I thought of that too. So if you have a large MMO presumable players wouldn't be uniformly distributed in the world. As in, here, there is a fairly constant 100 players per sq km. Rather I see hubs forming (maybe with some power law distribution) -- maybe a large city, market, planetary system, ring of hell, a battlefield that would disproportion ally hold a large number of entities vs other ares.
There then instead of node ownership based on the space grid, you'd want to somehow have node ownership based on clustering/density.
So maybe constantly iterate a K-means clustering algorithm, where servers are cluster centers and every player/client in the cluster belongs to that server.
That would be my back of the envelope approach. It probably has lots of terrible flaws that I haven't thought of yet.
I mean, I imagine that the system can handle the density by progressive balancing the tree. The problem is that gameplay doesn't do the same thing, A client wants to see all characters within 10(or w/e) meters, not the closest 10 characters.

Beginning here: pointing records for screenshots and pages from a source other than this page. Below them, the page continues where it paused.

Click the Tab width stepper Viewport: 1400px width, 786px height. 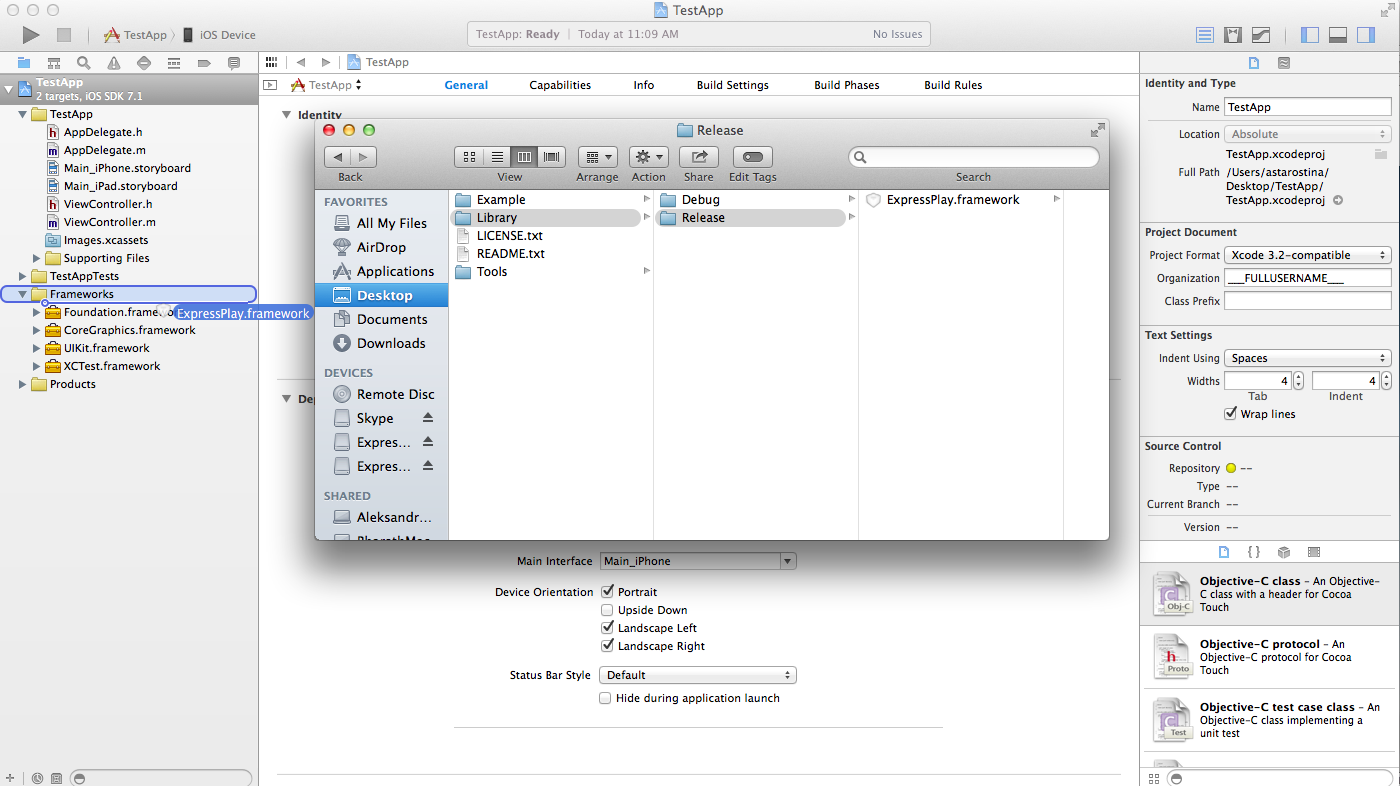click(1298, 381)
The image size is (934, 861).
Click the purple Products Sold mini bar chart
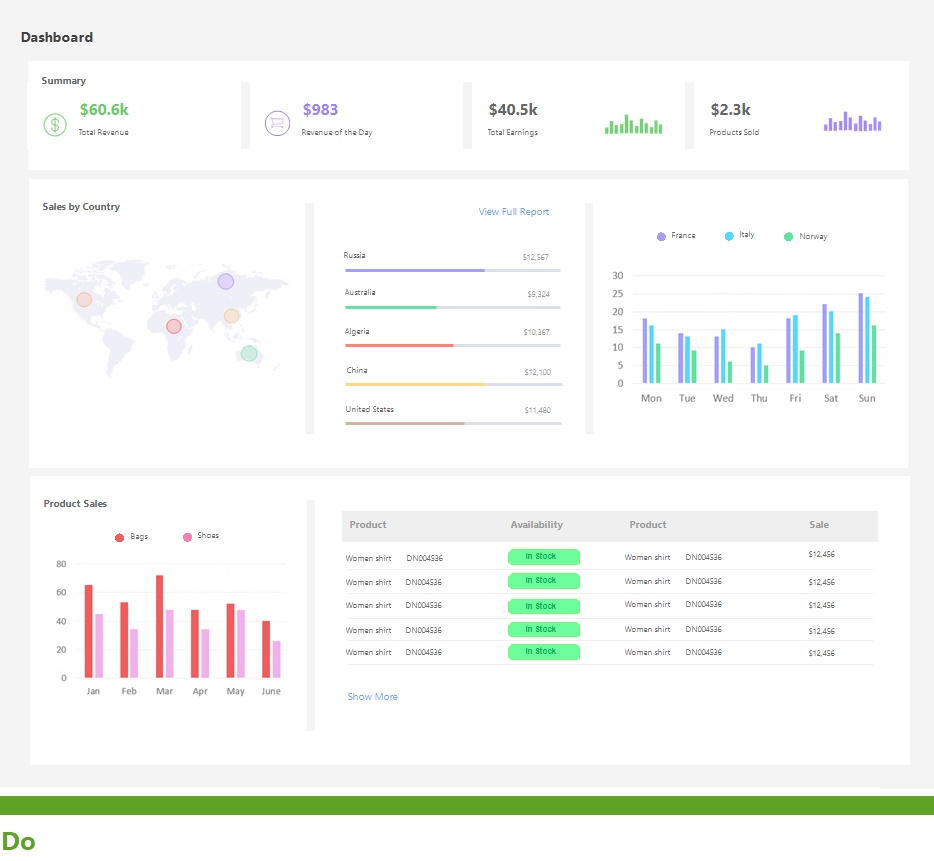pos(852,121)
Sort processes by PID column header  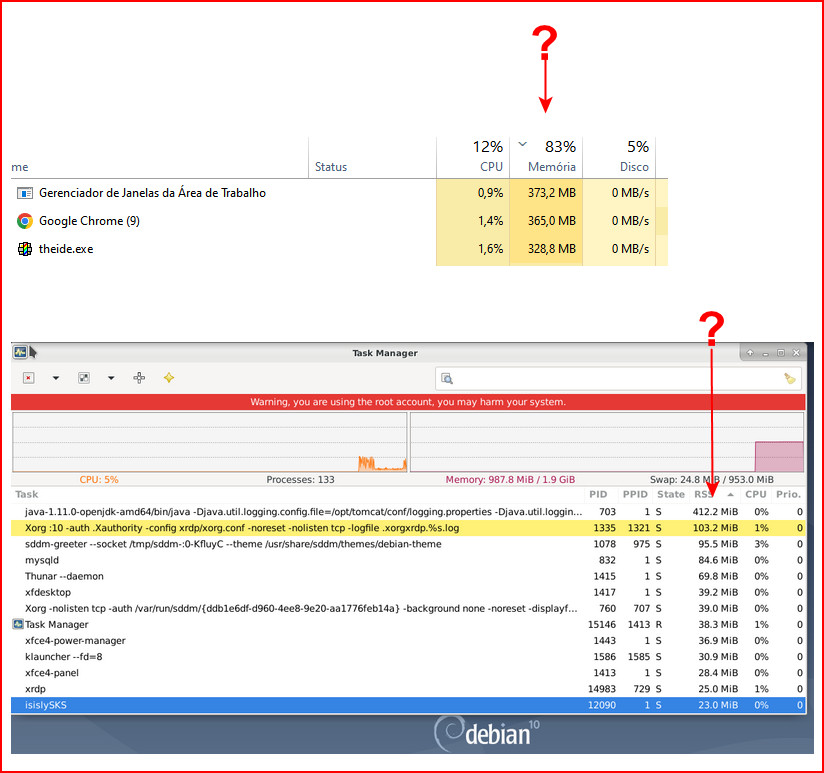[x=598, y=494]
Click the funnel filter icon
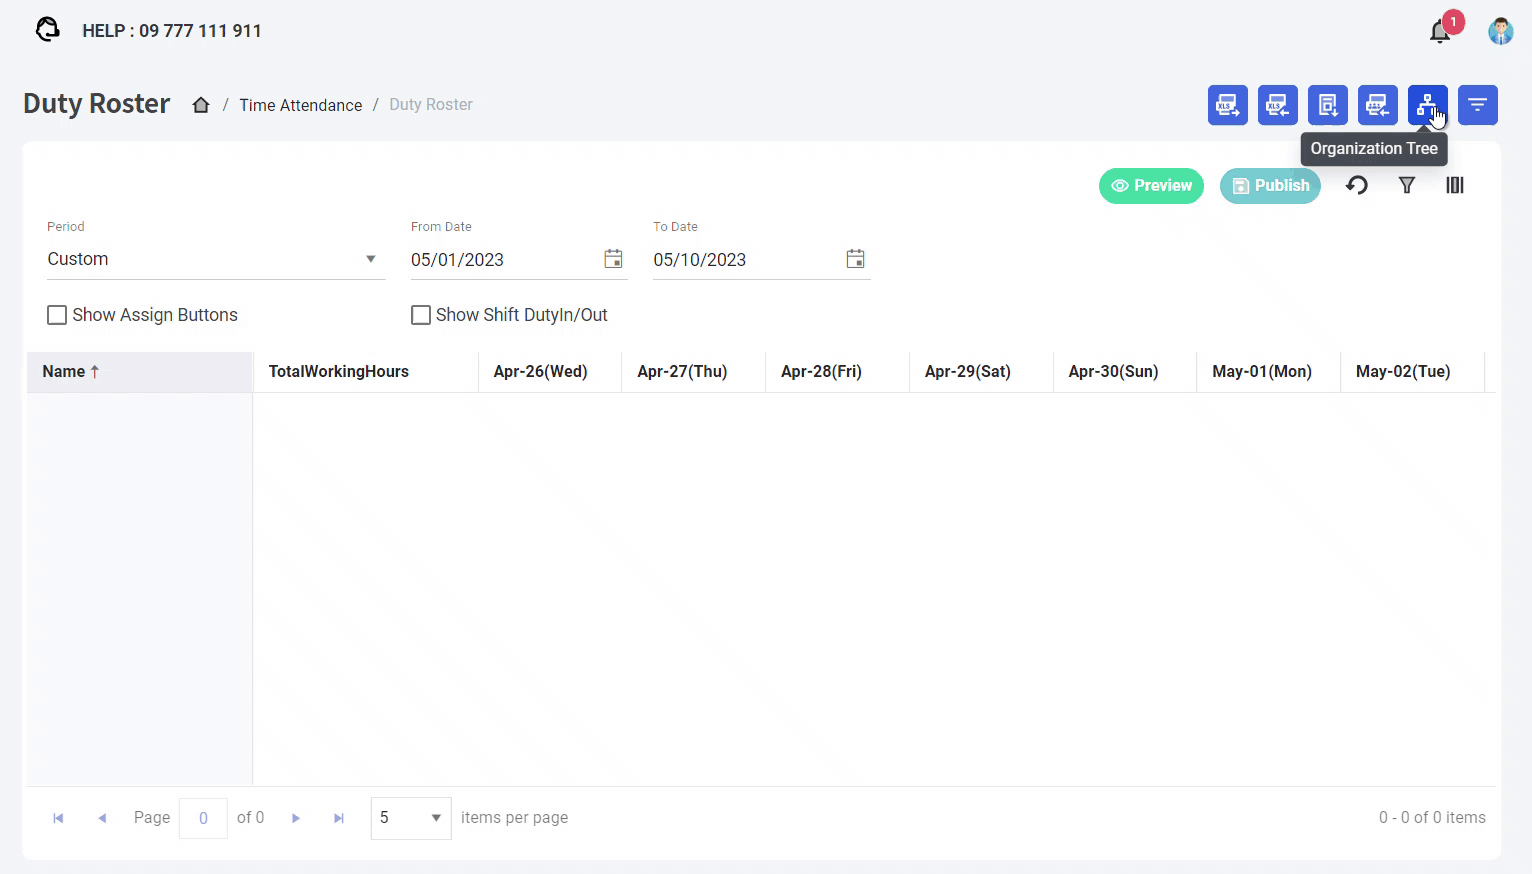The width and height of the screenshot is (1532, 874). (1406, 185)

This has nothing to do with sharding (except that if games wanted to use this it might help them do away with shards), and not related particularly to games at all (in fact, we think it could also be great for real-time graph databases).

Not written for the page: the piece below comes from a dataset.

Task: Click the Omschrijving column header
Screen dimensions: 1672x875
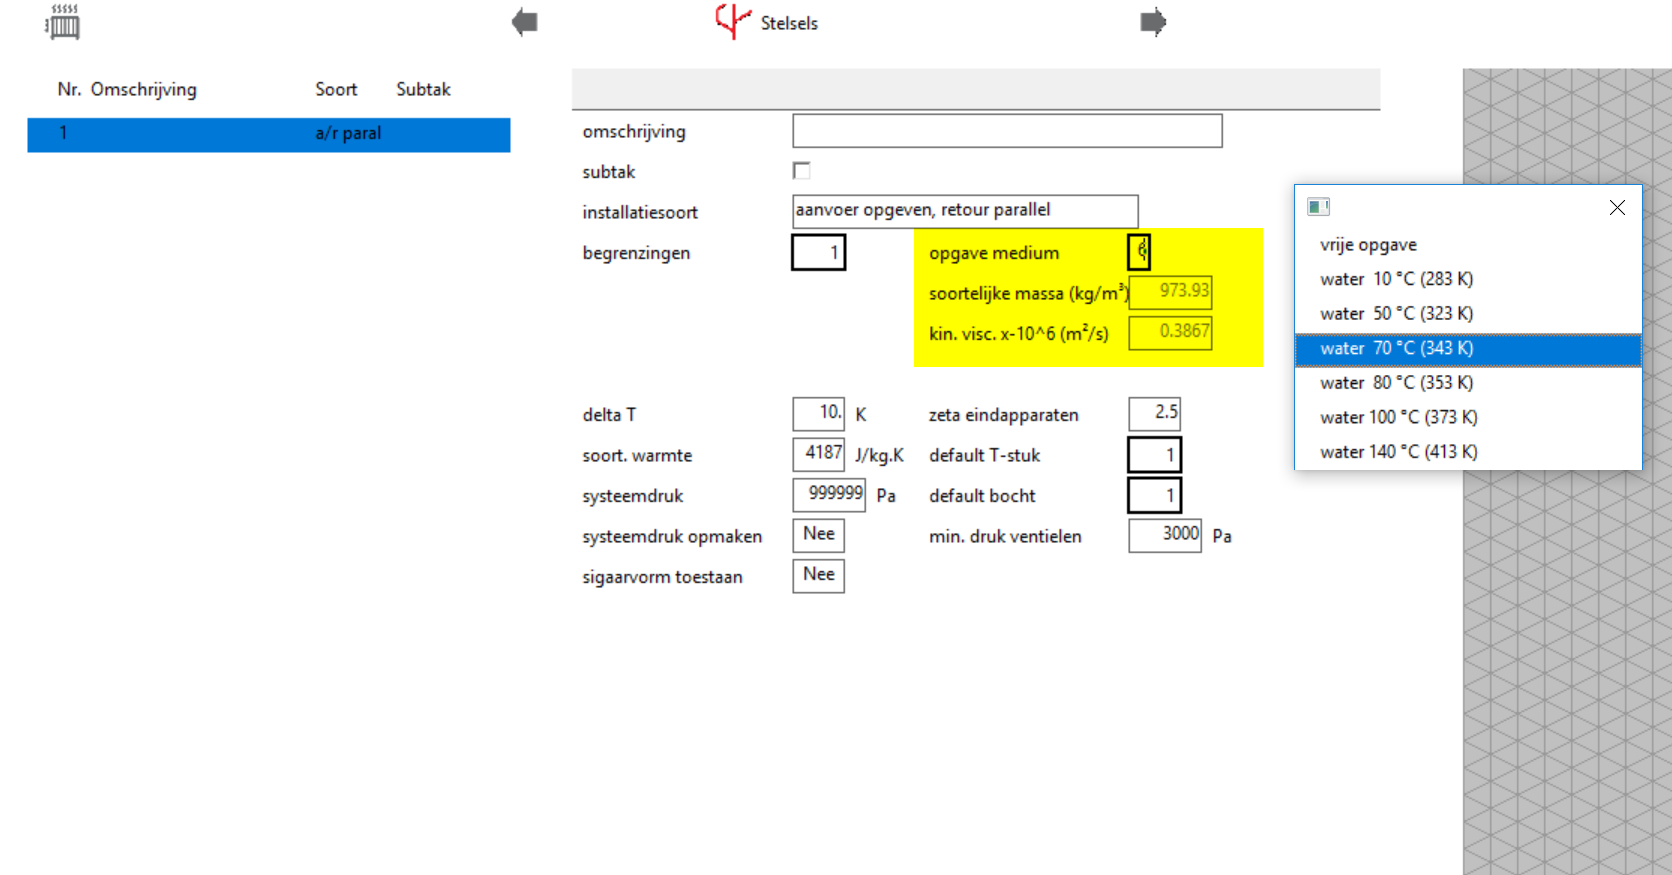Action: coord(143,90)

I'm under the impression that the dependence on spacial locality in it's parallelization that it would actually perform pretty poorly as a general real-time graph database.
That's actually not true. A large part of the reason MMOs typically split the userbase into many shards is that the world design itself won't cope with the full userbase in a single instance of the world. You need a lot more space, a lot more places where interactions happen, etc. Imagine how much bigger the world of WoW would need to be to make the entire userbase work in a single world.
I know. Deciding where to make the boundaries, and actually handling the handoffs between shards is difficult. It would be easier to write a game if you didn't have to worry about sharding.
I think you're misunderstanding what shards are. Shards in this context aren't pieces that interconnect, but rather completely independent worlds. A 'shard' is the entire world where players exist; players from shard A will never see players from shard B.
In the case of MMO architecture here are the relevant terms:
- Shard: Encompasses all parts of a single game world
- Zone: Area of the game which can't be further broken down; the players in this area are all connected to the same node and performing actions there.
- Instance: Area of the game which is unique for a player or group of players. This is done so that players can be together and not be interrupted by others, e.g. someone killing a boss before the group gets to it and having to wait for it to respawn. These are created on demand by players and go away after the players leave.
- Node: Single machine that runs parts of a shard. This could be one zone with a high average player count, or a bunch of zones with fairly low player counts (e.g. large open areas) and maybe some instances thrown in.
Some details here can change from game to game, but most of it's pretty general.